If you added the user's Domain Account directly to the WSUS Administrators
group, then that user needs to be sure to authenticate with the WSUSAdmin
console using the /domain/ account, not a simple username/password (which
would be interpreted as a local user account).
--
Lawrence Garvin, M.S., MVP-Software Distribution
Everything you need for WSUS is at
http://technet2.microsoft.com/windowsserver/en/technologies/featured/wsus/default.mspx
And, everything else is at
http://wsusinfo.onsitechsolutions.com
....
c_wady
Anyway to give a user rights to only run reports and check the status of
computers, but not make changes, like approve updates or change the way
computers are put in groups.
Thanks
--
c_wady
"Lawrence Garvin (MVP)" wrote:
> .....
>
>
>
Manuel Gomez
DC. Is this still a problem because there are no Local accounts on a DC from
what I can remember. The scenario is that I have a Domain Security Group
called Technicians and I have added this group to the WSUS Administrators
group. The Technician in question is a part of the Technicians group. This
does not work when the WSUS server is running on the DC. Will I have to
change my Default Domain Controller Policy for me to allow the Technicians
group to have access to the WSUS Console via the WSUS Administrators group?
--
Manuel Gomez
"Lawrence Garvin (MVP)" wrote:
> .....
>
>
>
Lawrence Garvin (MVP)
news:A6397BFA-83C1-46FE...@microsoft.com...
> Adding them to this group gives them rights to make changes to the
> configs.
> Anyway to give a user rights to only run reports and check the status of
> computers, but not make changes, like approve updates or change the way
> computers are put in groups.
Not officially. WSUS v2 only supports one access privilege level; however,
awhile back somebody in this newsgroup posted a methodology for creating the
ability to do read-only access to reporting. I'd suggest a Google Groups
search of the newsgroup for the keywords 'read-only' and 'reporting'.
The other option is to deploy the WSUS API Samples and Tools Reporting
Rollup tool on a separate server.
Lawrence Garvin (MVP)
>> >I am trying to find the necessary group(s) that are needed for a
>> >Technician
>> > to be a part of in Active Directory so that a they can administer the
>> > WSUS
>> > Console without the Technician being a member of the Domain Admin
>> > group.
>> You need to create a Domain Security group (whatever name you prefer),
>> then
>> add that Domain Security Group to the LOCAL "WSUS Administrators" group
>> on
>> the WSUS server. Then add this user to the Domain Security group that is
>> a
>> member of "WSUS Administrators".
>>
>> If you added the user's Domain Account directly to the WSUS
>> Administrators
>> group, then that user needs to be sure to authenticate with the WSUSAdmin
>> console using the /domain/ account, not a simple username/password (which
>> would be interpreted as a local user account).

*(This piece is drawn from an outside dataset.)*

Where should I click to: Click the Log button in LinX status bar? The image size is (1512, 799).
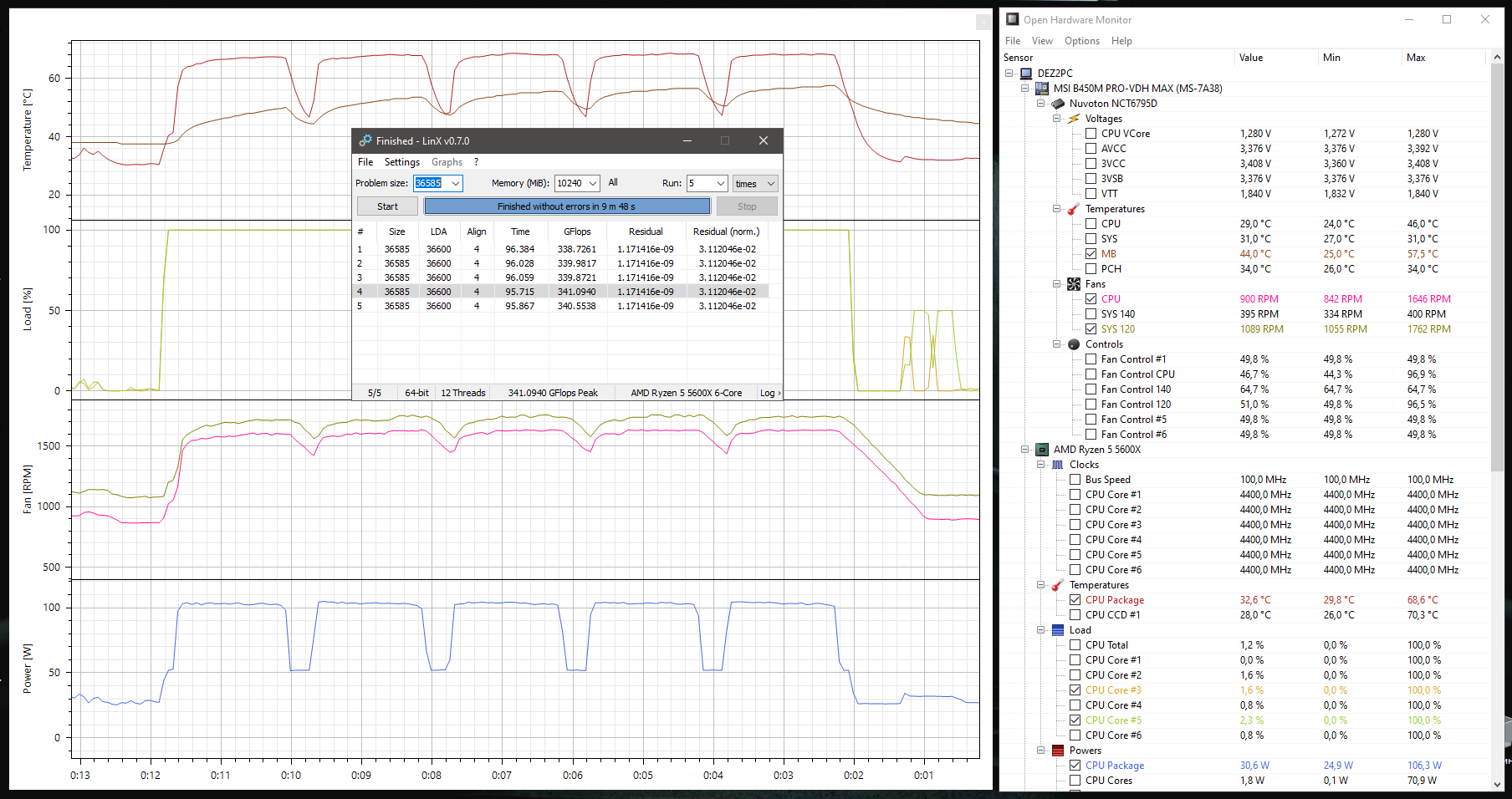pos(769,393)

>I have another question. The WSUS server that I am running is located on a
> DC. Is this still a problem because there are no Local accounts on a DC
> from
> what I can remember.
It's not a problem, you just need to adjust for the fact that WSUS installed
on a Domain Controller creates a /DOMAIN/ Global Security Group called "WSUS
Administrators" instead of a /LOCAL/ Security Group on the WSUS server. As
such, you only need to add those domain users to the Domain Security Group
"WSUS Administrators" that is already created.

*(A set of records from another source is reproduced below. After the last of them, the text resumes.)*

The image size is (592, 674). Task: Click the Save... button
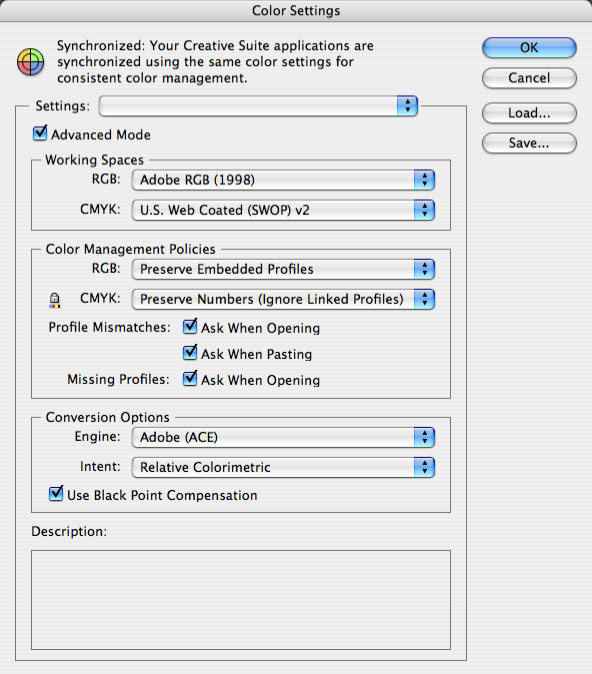pyautogui.click(x=529, y=143)
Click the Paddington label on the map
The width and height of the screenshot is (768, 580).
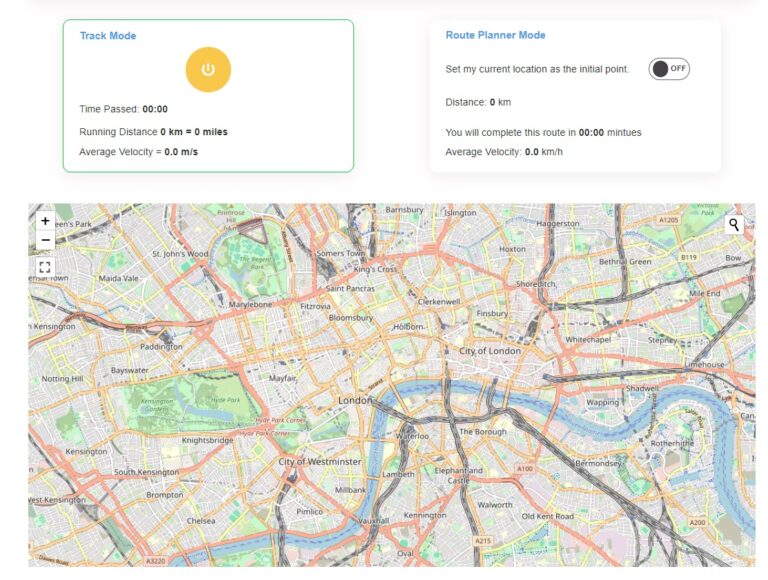(160, 347)
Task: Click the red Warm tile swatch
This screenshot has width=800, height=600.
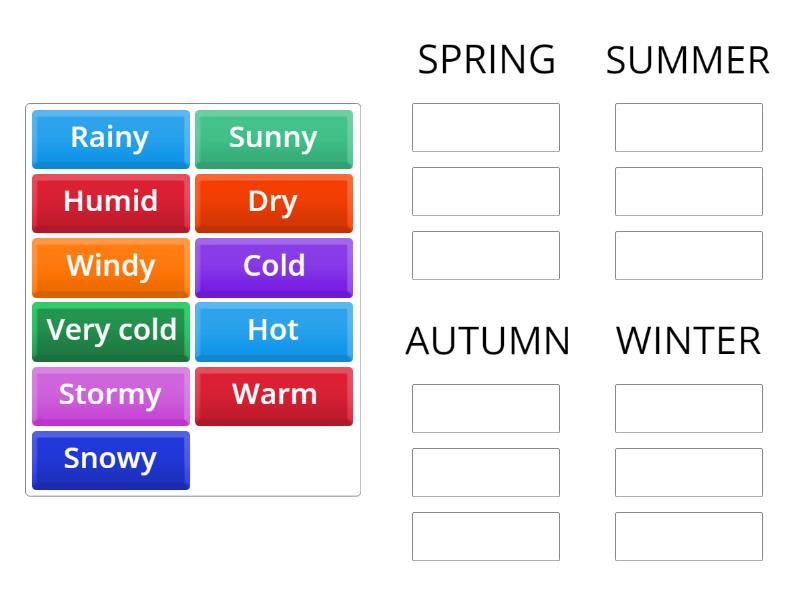Action: 274,395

It does become a problem if you have multiple WSUS on DC installations in
the same domain, because then membership in that one domain security group
grants access to all of the WSUS servers in the domain.
> The scenario is that I have a Domain Security Group
> called Technicians and I have added this group to the WSUS Administrators
> group.
This is a practical way to address the issue.
> The Technician in question is a part of the Technicians group. This
> does not work when the WSUS server is running on the DC.
It certainly should.
> Will I have to
> change my Default Domain Controller Policy for me to allow the Technicians
> group to have access to the WSUS Console via the WSUS Administrators
> group?
You should NEVER change the "Default Domain Controller Policy".
Nor would it be necessary for you to modify any other policy, as this is
exclusively a group membership/permissions issue.